BU planning new buildings, dorm renovation on campus
Posted by Johanna Kaiser February 2, 2012 04:01 PM
Boston University has unveiled its latest campus construction plans, proposing to build two new 11-story academic buildings, expand other academic buildings and renovate an existing dormitory.
The university aims to keep more students on campus and to improve its academic and research facilities with the construction. No timetable was set in the latest proposals, which were described to residents in a meeting Wednesday.
One proposed academic building would would replace a parking lot at the corner of Commonwealth Avenue and Granby Street in the school’s central campus.
The other building to be used for science and engineering research would replace an existing building at 30-38 Cummington Street. Buildings at that location hug the Massachusetts Turnpike, but the school is in the process of turning Cummington Street into a pedestrian mall, allowing the proposed building to expand into the street.
The school also plans to build additions to its College of Communication and two brownstones at 130 Bay State Road.
These proposals and others were outlined Wednesday at a public task force meeting for its Institutional Master Plan, a plan that outlines all possible projects for the next 10 years. Large institutions are required by the city to draft such plans that must be approved through a public process.
In an attempt to make dormitory life more appealing to students, the school also plans to fully renovate and modernize its Myles Standish dormitories. School officials said the building would be closed during the project and the changes would result in fewer rooms.
It’s a change school officials hope will create more appealing dorms to encourage more upperclassmen to live on-campus instead of moving out into surrounding neighborhoods, where residents have complained of loud parties, rent hikes, and a loss of property value.
The school also plans to build a third dormitory between the school’s recently completed high rise dorms on Buick Street and Harry Agganis Way. This 11-story dorm was previously approved and will hold up to 523 students.
"We have captured them back with the towers," Robert Donahue, the school's associate vice president for government and community affairs, said. "People tend to leave as upperclassmen," he said. Currently, 77 percent of students live on campus.
Although there is no set timeline for any of the proposed projects, the school said it would complete the third Student Village dorm before it closed Myles Standish for construction to ensure students could live on campus.
The two projects would create a net gain of about 400 to 500 beds. Colin Riley, a spokesman for BU, said the school does not plan to increase enrollment.
Residents of Audubon Circle, the small Fenway neighborhood where the school owns apartments for student housing, asked that the master plan show the school's southern border as the alley between Buswell and Beacon streets, based on a 1982 agreement with the city. Neighborhood buildings already owned by the school were categorized as part of the school in its first master plan in 1986.
"Delineating that boundary is very important to us," said Kathy Greenough, a member of the Audubon Circle Neighborhood Association, as a way to keep the school from expanding.

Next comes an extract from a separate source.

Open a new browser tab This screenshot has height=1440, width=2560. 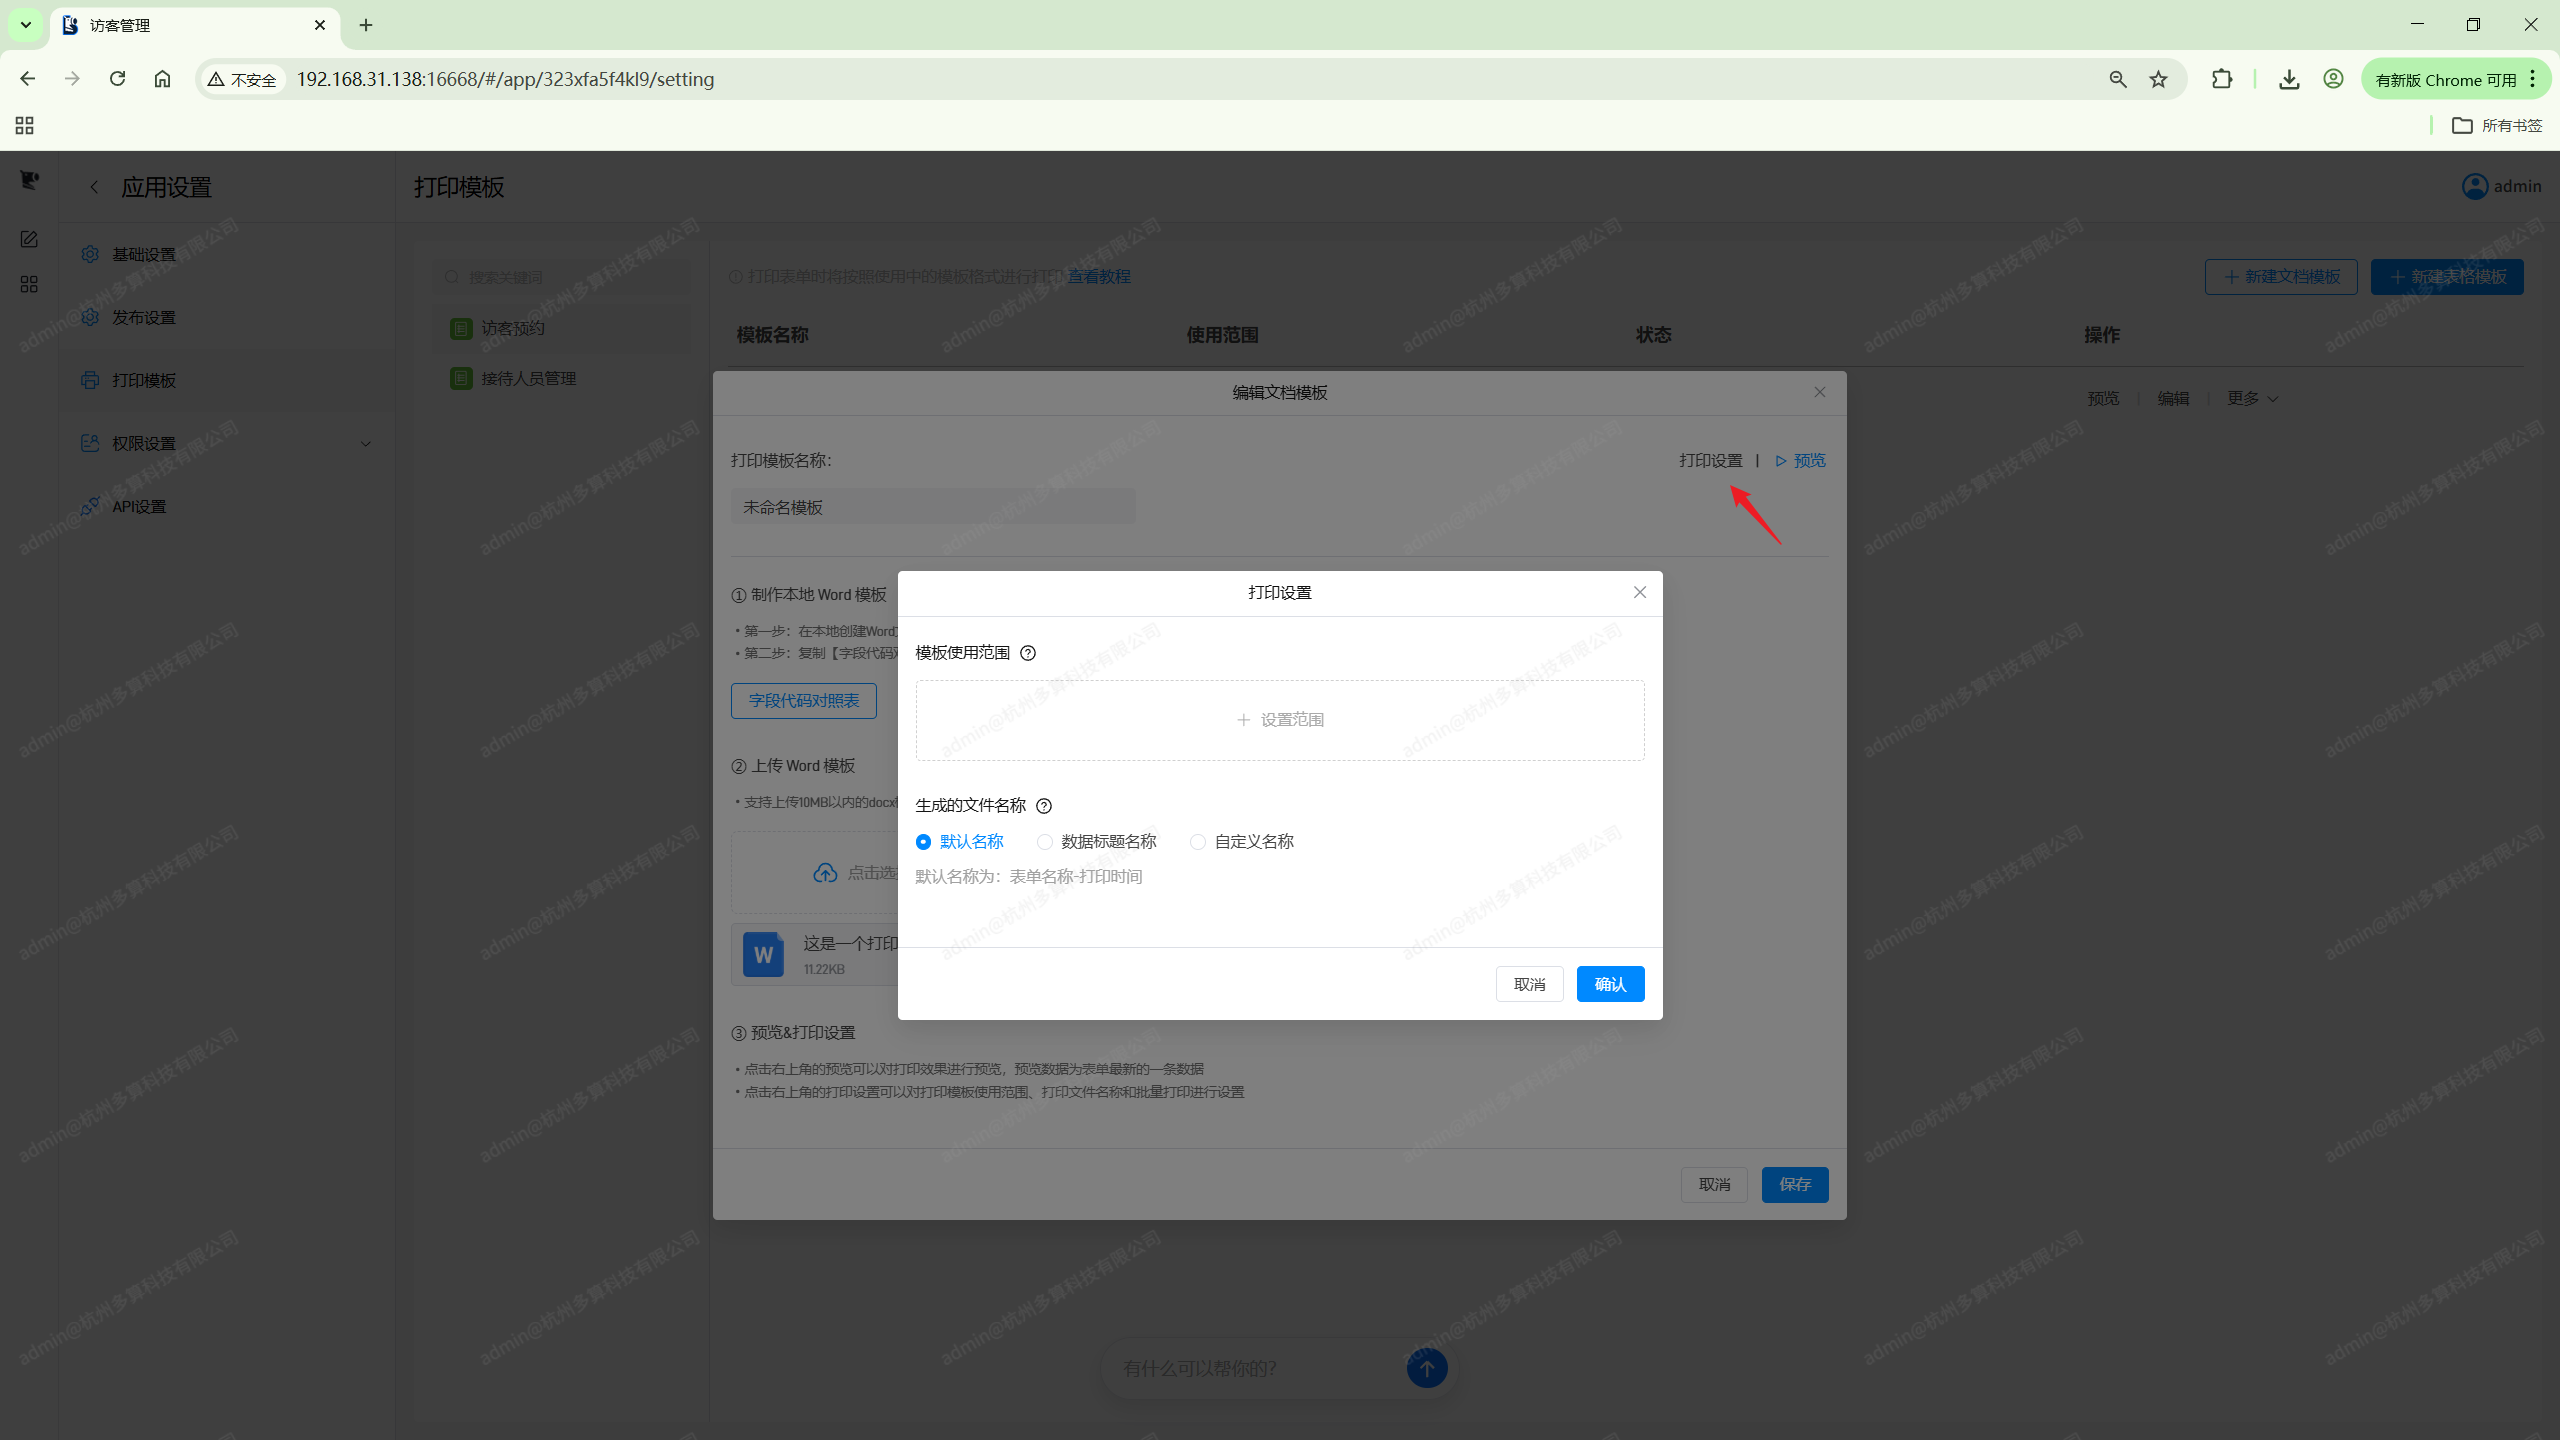click(x=366, y=25)
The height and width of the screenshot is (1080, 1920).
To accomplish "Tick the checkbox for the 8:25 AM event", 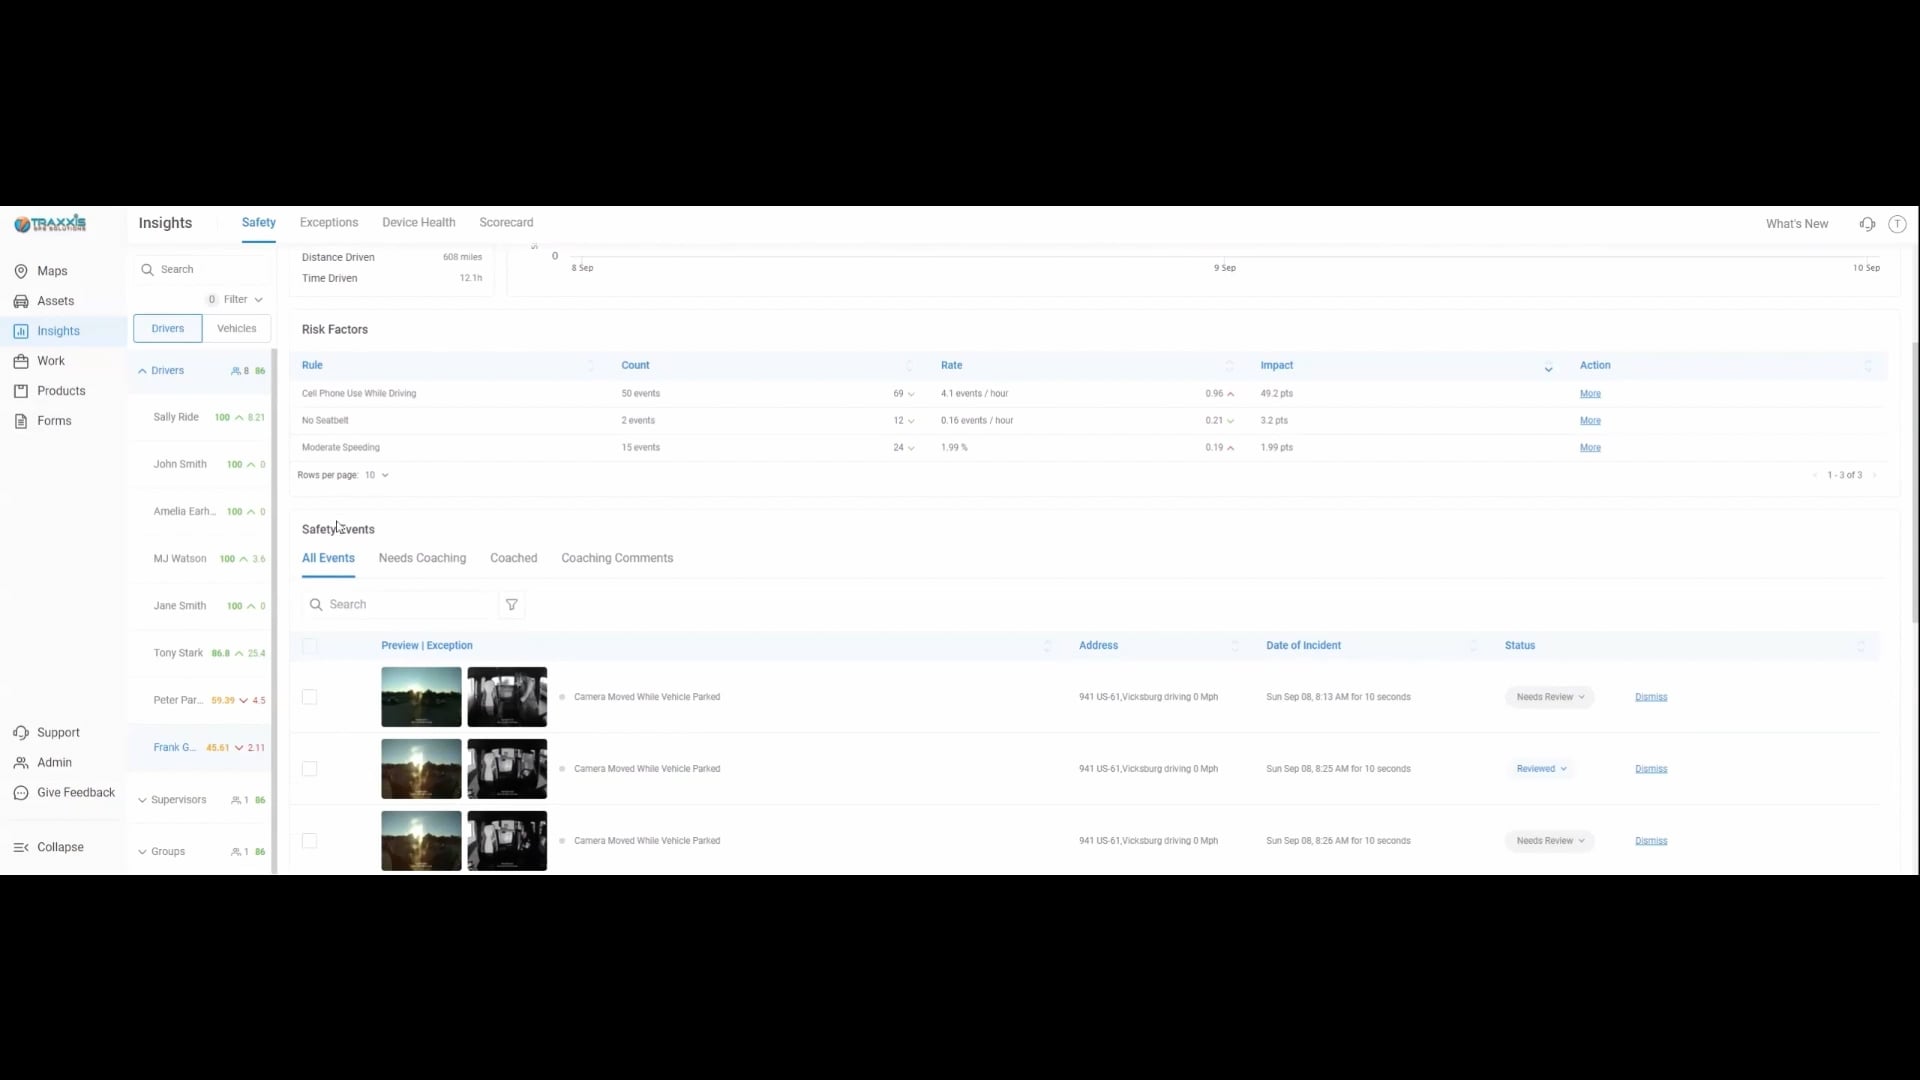I will [x=310, y=769].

The university agreed in 2010 to not house undergraduate students on the south side of Beacon Street, and Donahue said standard zoning guidelines would apply to the school if it planned to expand
"We could buy a building, but we can't change the use [from a residence to a dormitory]," he said. None of the school's proposed master plan projects are in the Audubon Circle area.
The school also plans to continue beautification along Commonweath Avenue by adding benches, trees, bike racks, and trash cans and modifying sidewalks to improve safety.
Task force members asked for a timeline or a list of priorities from the school, noting that multiple construction projects would clog traffic along Commonwealth Avenue and surrounding neighborhoods.
Officials said they do not plan to take on all the projects at once and the pace of the developments depend on funding and the approval process.